Plasma TV buying guide
- — 25 October, 2007 15:51
- How does plasma work?
- Does size matter?
- Is the native resolution really high definition?
- What is 1080p and do you need it?
- What do you need to connect?
- Watching TV
What is 1080p and do you need it?
When talking about high definition, it's not quite as simple as it used to be. There are many different resolutions that are considered HD and when buying a TV you need to decide what resolutions you need the panel to display. If you only want to watch DVDs, then a standard definition panel is for you. If you want to watch HDTV or play HD games at 720p then a high definition panel is right up your alley. However, the third type is the 1080p television. It offers greater resolution than a regular high-definition television and is sometimes referred to as full high definition. A 1080p television has a native resolution of 1920x1080 which means that it is 1920 lines of pixels long and 1080 lines high. This is an emerging technology, and one that is growing in support. At the moment, everything from video cameras to game consoles is making the move to 1080p. The Playstation 3 and Xbox 360 both support 1080p gaming and the new Blu-ray and HD-DVD movie content are both authored at 1080p resolution.

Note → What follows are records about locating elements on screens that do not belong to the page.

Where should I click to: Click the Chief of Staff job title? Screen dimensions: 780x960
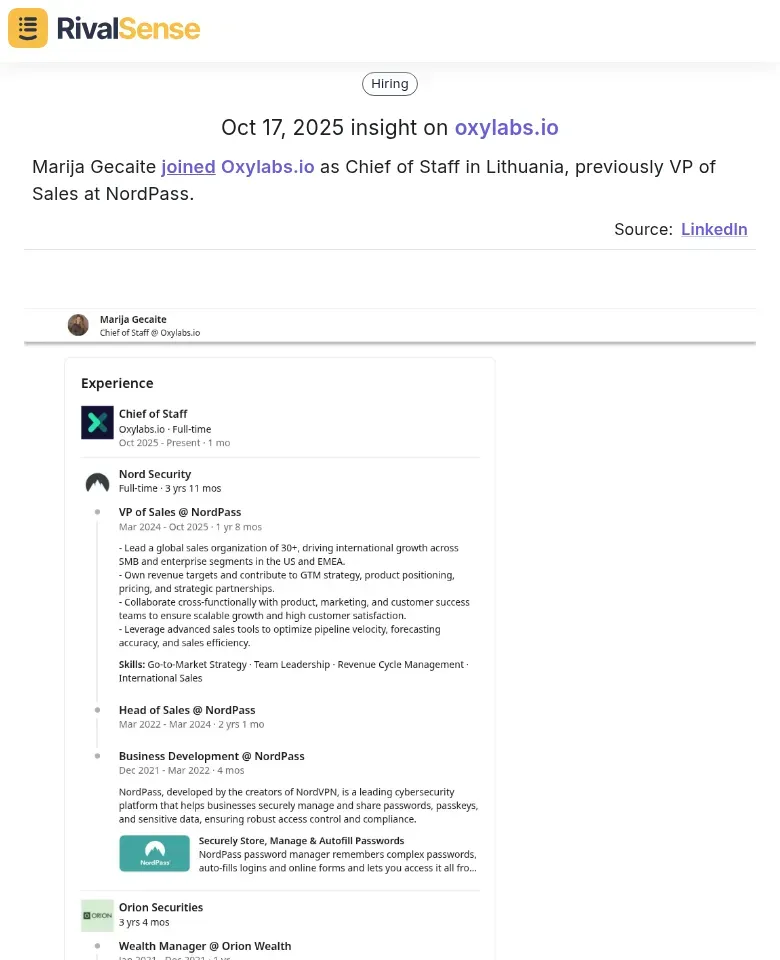(153, 414)
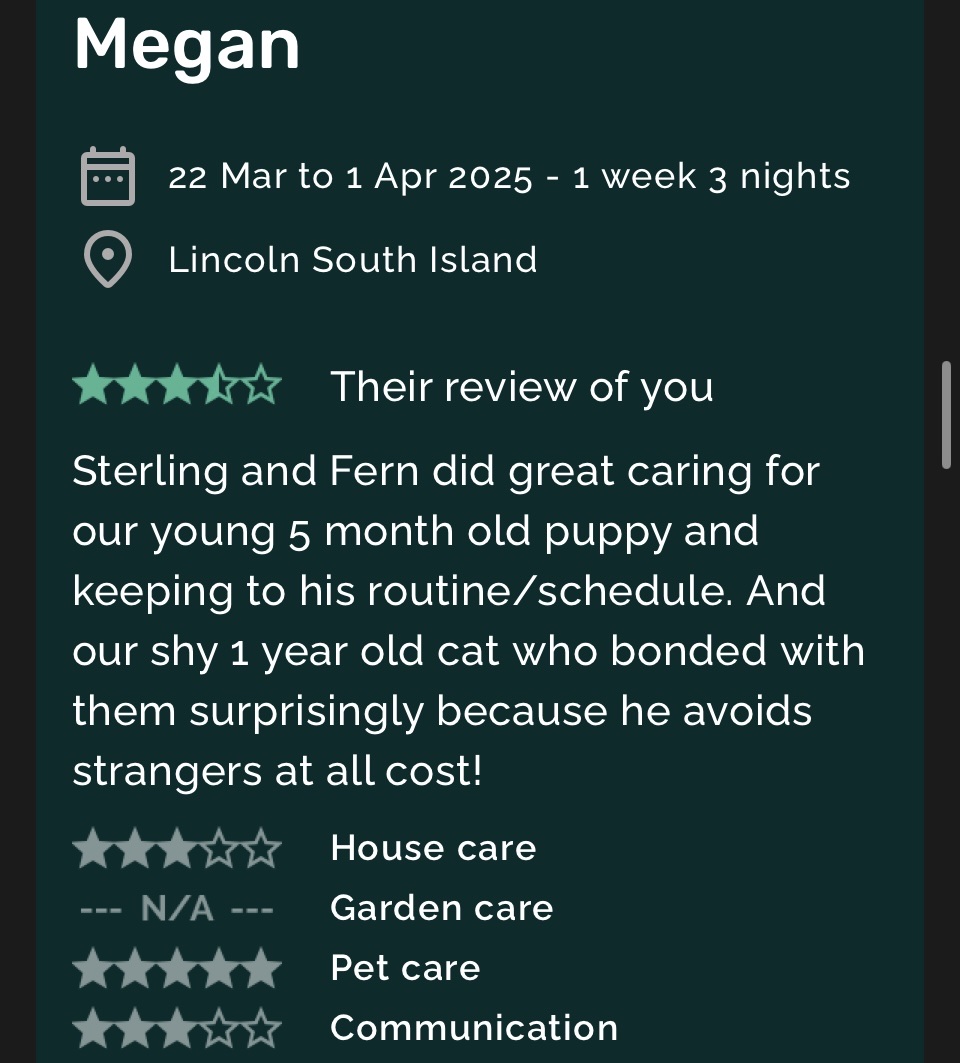Tap the location pin icon
The width and height of the screenshot is (960, 1063).
tap(107, 260)
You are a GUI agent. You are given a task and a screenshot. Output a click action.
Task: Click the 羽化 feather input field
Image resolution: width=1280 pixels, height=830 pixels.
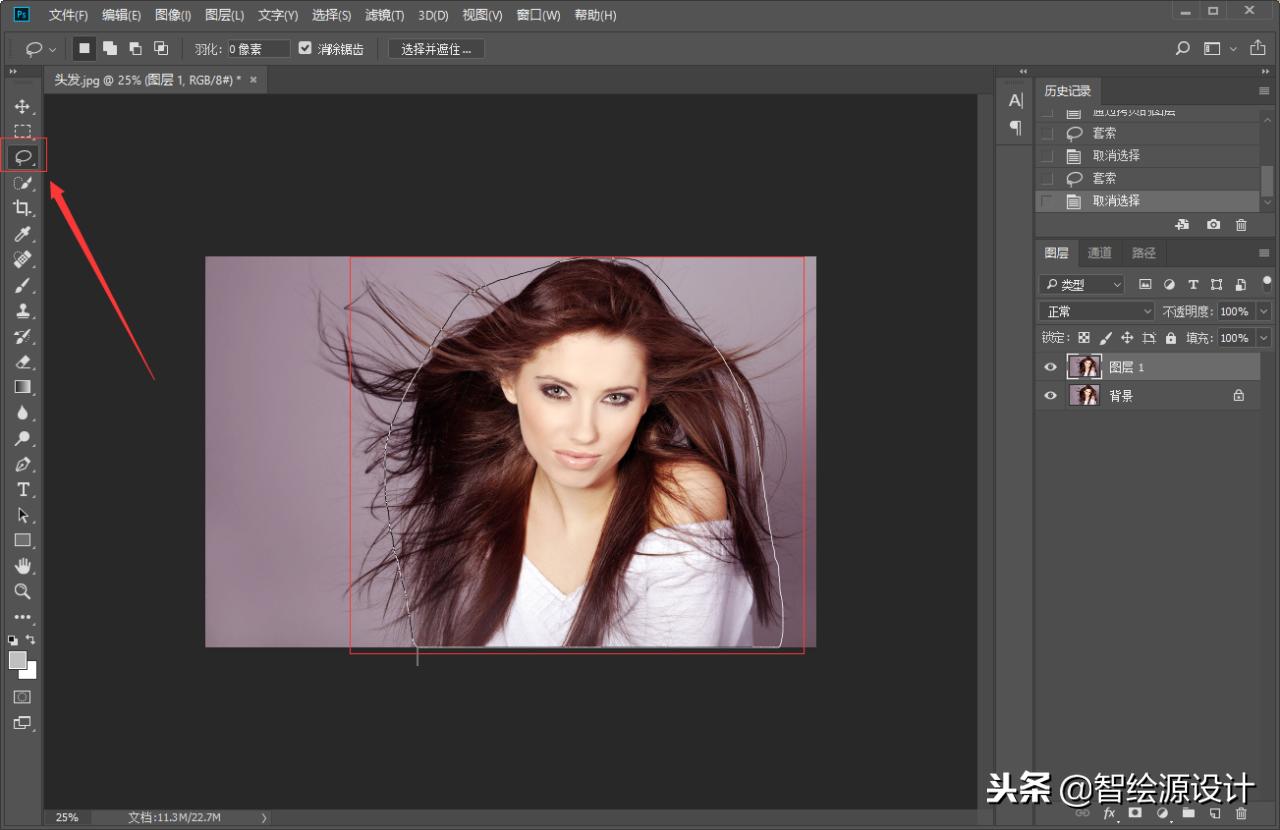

Since 1080p televisions are still in their infancy, we are seeing some confusion in the way the panels are marketed to consumers. This is a little different to the whole "HD ready" and "HD capable" confusion when it comes to 720p panels. While any television that is 1080 lines high is technically called a 1080p television, but if they aren't 1920 lines wide, we would suggest you think twice about purchasing them. From our experience with these panels, we found that without the benefit of 1920 lines of pixels, images suffered from vertical pixelation. Therefore we feel that the only true 1080p television is one with a resolution of 1920x1080. That being said, a panel below that resolution should still be able to display a 1080p signal, but it will have to scale it down which leaves it open to all manners of image quality issues.
While a little confusing, this is a vital point to consider before buying a plasma TV. We suggest that you seriously think about how you plan to use your TV moving forward.